Le parquet de Paris a annoncé mercredi l'ouverture d'une enquête préliminaire concernant des propos tenus par l'humoriste Dieudonné lors d'une émission sur France 3, qui pourraient être susceptibles de constituer une diffamation à caractère racial, selon le parquet.

"Le procureur de la République de Paris a décidé d'ouvrir une enquête préliminaire concernant Monsieur Dieudonné M'Bala M'Bala en raison des propos tenus lors de l'émission 'On ne peut pas plaire à tout le monde' diffusée le 1er décembre 2003" sur France 3, a annoncé le parquet dans un communiqué.

"Isra-Heil !"

"Le sketch et les propos incriminés apparaissent en effet susceptibles de constituer une diffamation à caractère racial", a poursuivi le parquet.

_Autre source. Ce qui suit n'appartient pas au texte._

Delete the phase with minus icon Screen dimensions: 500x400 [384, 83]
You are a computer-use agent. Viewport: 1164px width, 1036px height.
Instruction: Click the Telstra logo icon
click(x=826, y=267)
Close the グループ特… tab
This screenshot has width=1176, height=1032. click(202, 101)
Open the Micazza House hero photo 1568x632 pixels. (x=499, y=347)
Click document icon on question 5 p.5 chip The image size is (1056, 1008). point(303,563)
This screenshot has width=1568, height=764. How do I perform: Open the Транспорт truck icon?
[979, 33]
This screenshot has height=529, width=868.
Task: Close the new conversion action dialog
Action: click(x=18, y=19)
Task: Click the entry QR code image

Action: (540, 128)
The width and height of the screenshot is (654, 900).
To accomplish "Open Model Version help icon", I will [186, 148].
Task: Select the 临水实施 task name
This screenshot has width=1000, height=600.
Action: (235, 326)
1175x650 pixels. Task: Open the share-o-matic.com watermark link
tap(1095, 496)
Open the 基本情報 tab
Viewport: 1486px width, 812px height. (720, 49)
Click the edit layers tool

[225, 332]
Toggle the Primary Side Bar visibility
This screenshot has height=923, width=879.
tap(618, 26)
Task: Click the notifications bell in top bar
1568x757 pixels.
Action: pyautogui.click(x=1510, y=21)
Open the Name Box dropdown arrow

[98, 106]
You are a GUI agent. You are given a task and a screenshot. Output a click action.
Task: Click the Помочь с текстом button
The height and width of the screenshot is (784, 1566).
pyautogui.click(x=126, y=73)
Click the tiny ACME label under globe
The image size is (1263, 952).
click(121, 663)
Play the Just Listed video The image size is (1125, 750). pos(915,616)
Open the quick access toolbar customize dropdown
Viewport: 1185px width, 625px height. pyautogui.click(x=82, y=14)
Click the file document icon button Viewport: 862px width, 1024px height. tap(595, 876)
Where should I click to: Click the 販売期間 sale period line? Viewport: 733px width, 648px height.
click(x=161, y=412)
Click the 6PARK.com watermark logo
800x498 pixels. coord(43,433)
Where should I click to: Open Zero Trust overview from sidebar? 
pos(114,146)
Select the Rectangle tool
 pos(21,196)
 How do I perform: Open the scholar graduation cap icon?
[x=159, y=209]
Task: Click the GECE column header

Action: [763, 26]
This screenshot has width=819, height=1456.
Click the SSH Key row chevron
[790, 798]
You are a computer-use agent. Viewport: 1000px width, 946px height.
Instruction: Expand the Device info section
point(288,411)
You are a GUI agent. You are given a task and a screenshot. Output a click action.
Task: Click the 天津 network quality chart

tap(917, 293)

Invité pour faire une "nécrologie" humoristique de Jamel Debbouze, Dieudonné était apparu avec une cagoule, vêtu d'une veste de treillis, coiffé avec les papillotes et le chapeau noir caractéristiques des juifs orthodoxes. Il avait notamment déclaré: "J'encourage les jeunes gens qui nous regardent aujourd'hui dans les cités, pour (leur) dire : convertissez-vous comme moi, essayez de vous ressaisir, rejoignez l'axe du bien, l'axe américano-sioniste". Avant de conclure par un salut nazi et le cri : "Isra-Heil !".

Ce sketch avait déclenché de nombreuses réactions, y compris du Premier ministre Jean-Pierre Raffarin, une mise en garde à France 3 du Conseil supérieur de l'audiovisuel (CSA) ainsi que des excuses du présentateur de l'émission, Marc-Olivier Fogiel et de France 3.